Recorded data:
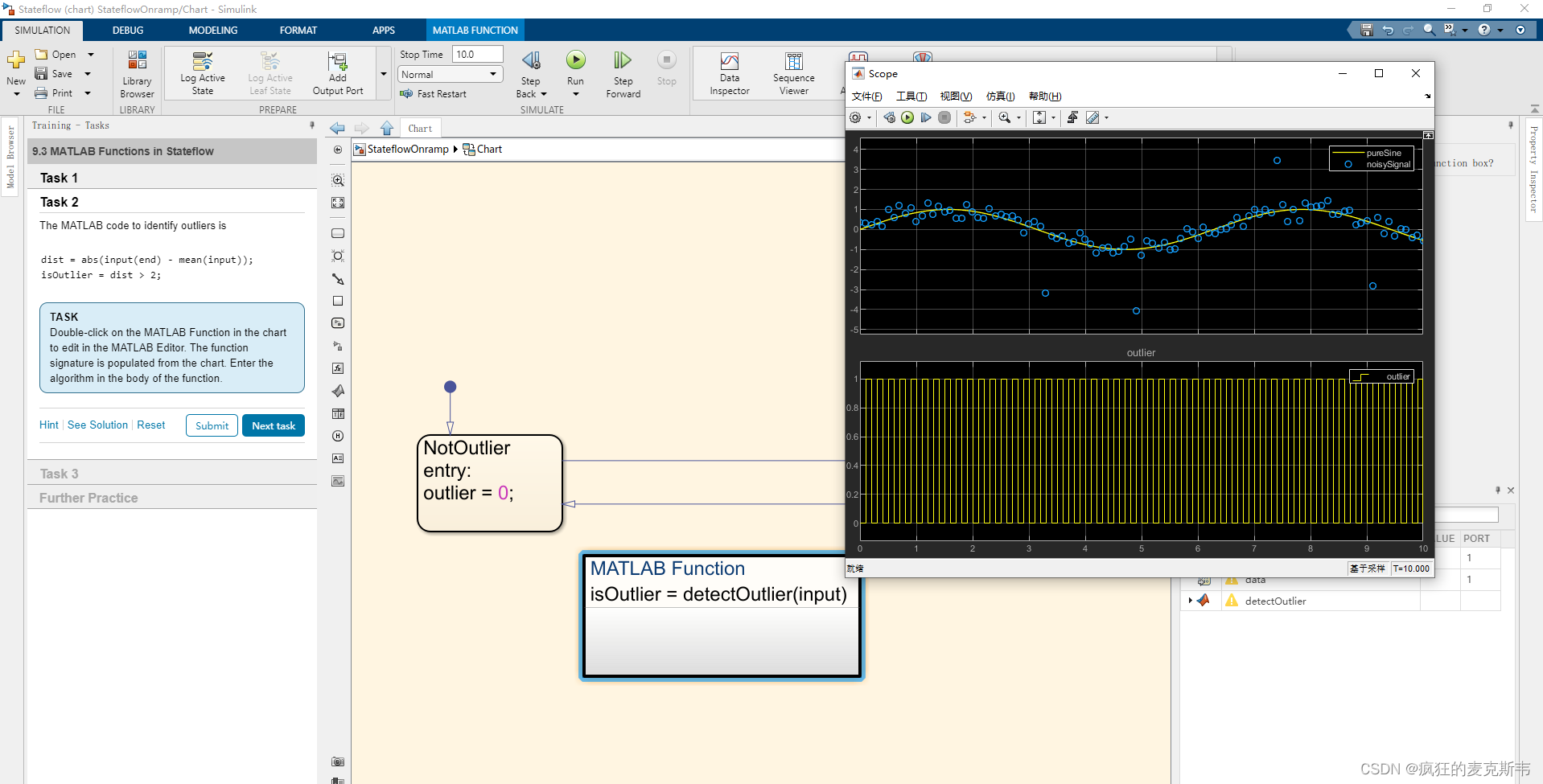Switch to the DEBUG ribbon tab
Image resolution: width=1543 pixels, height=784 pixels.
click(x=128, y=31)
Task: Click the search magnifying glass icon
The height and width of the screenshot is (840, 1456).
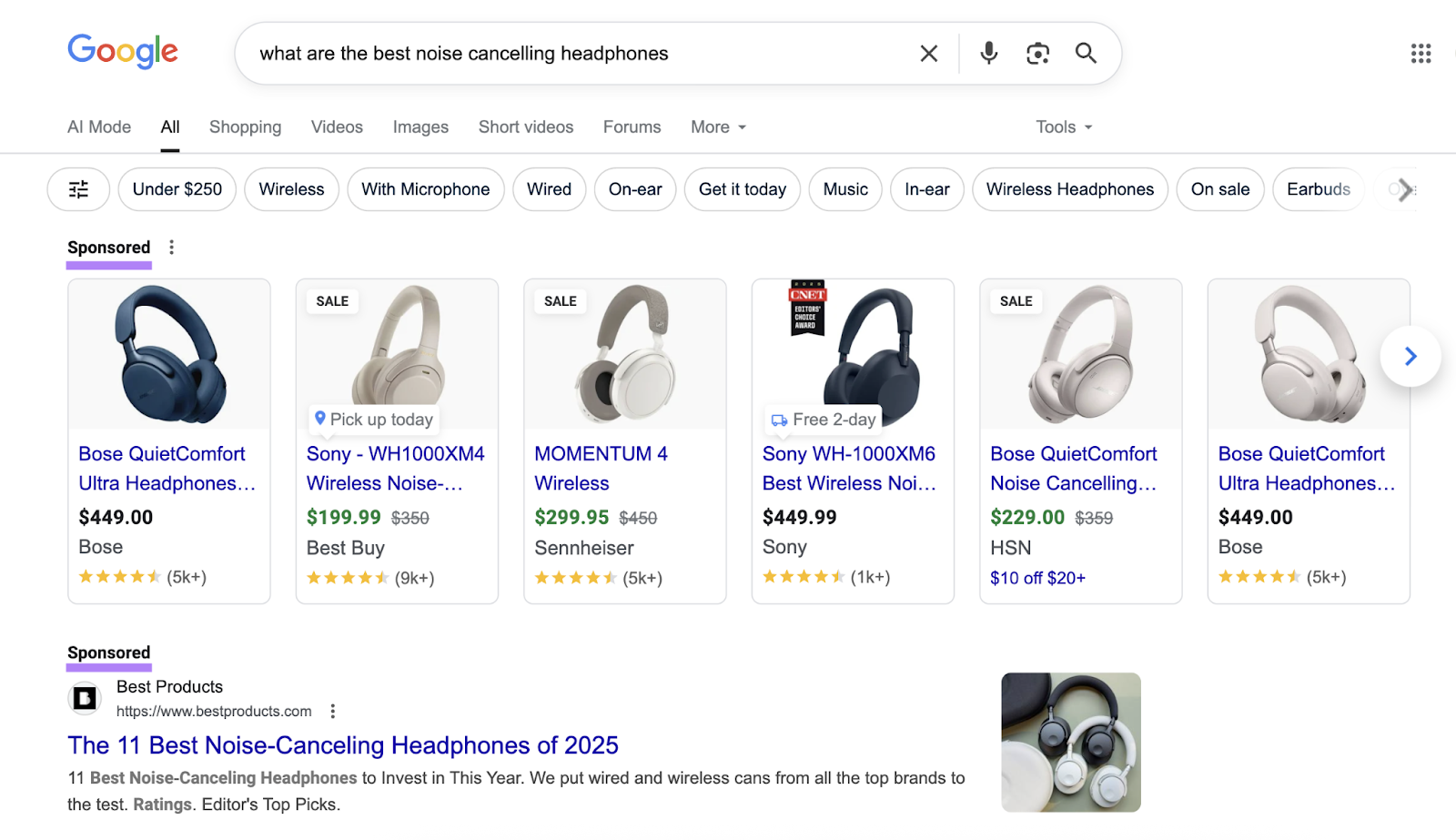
--
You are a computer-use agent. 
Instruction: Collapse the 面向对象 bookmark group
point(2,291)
...
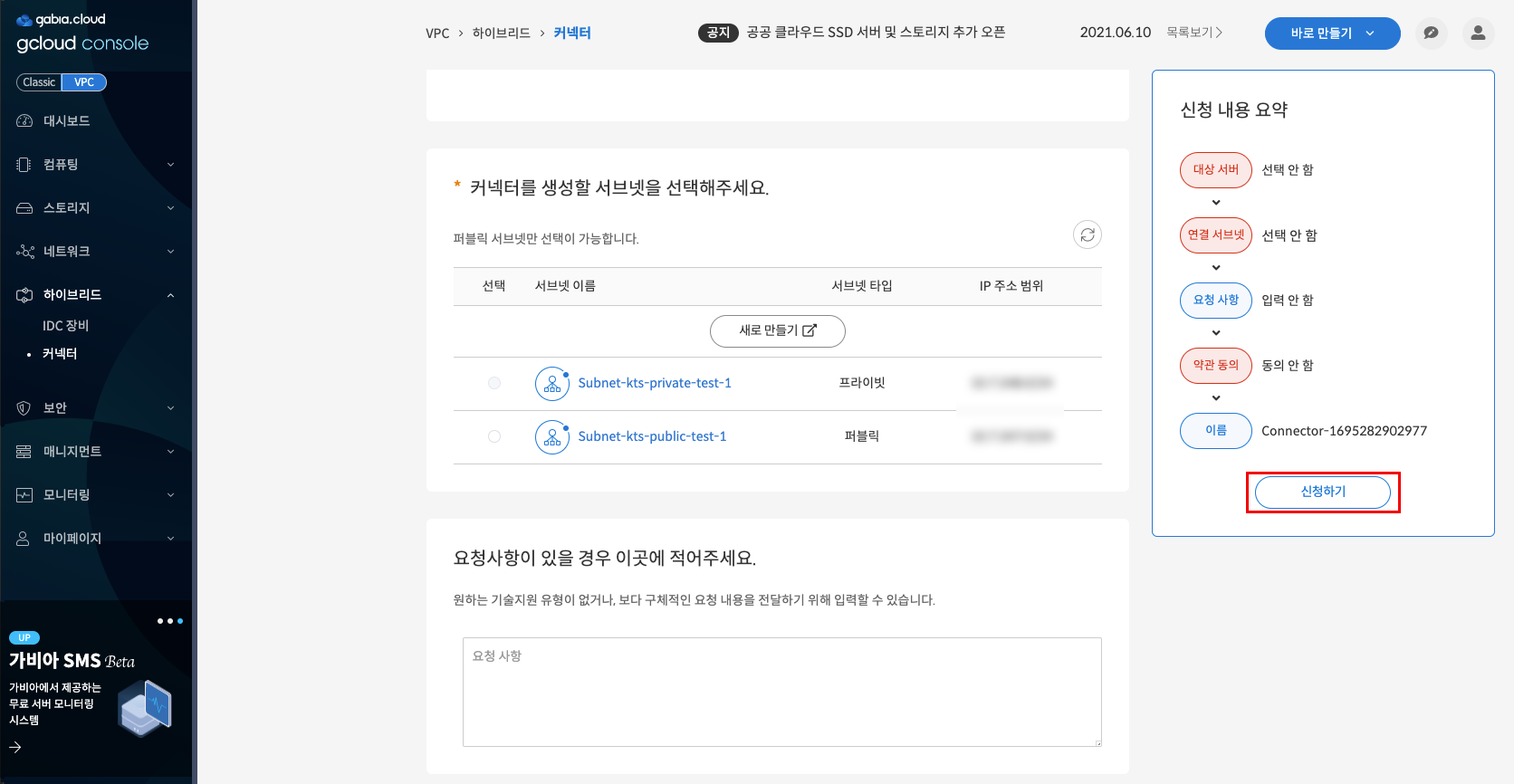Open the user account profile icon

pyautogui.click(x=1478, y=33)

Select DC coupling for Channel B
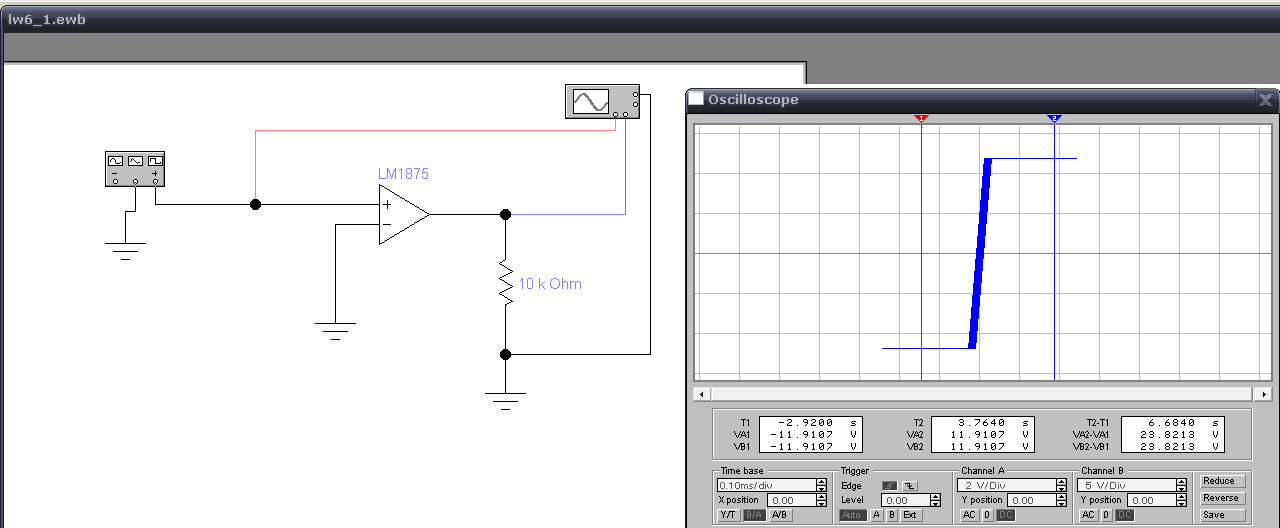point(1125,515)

Problem details: Take the records above and return, word for word, only the lines that fall from the line with "Task: Click the search magnifying glass icon" to the line with "The height and", both of them included.

Answer box:
Task: Click the search magnifying glass icon
The height and width of the screenshot is (840, 1456).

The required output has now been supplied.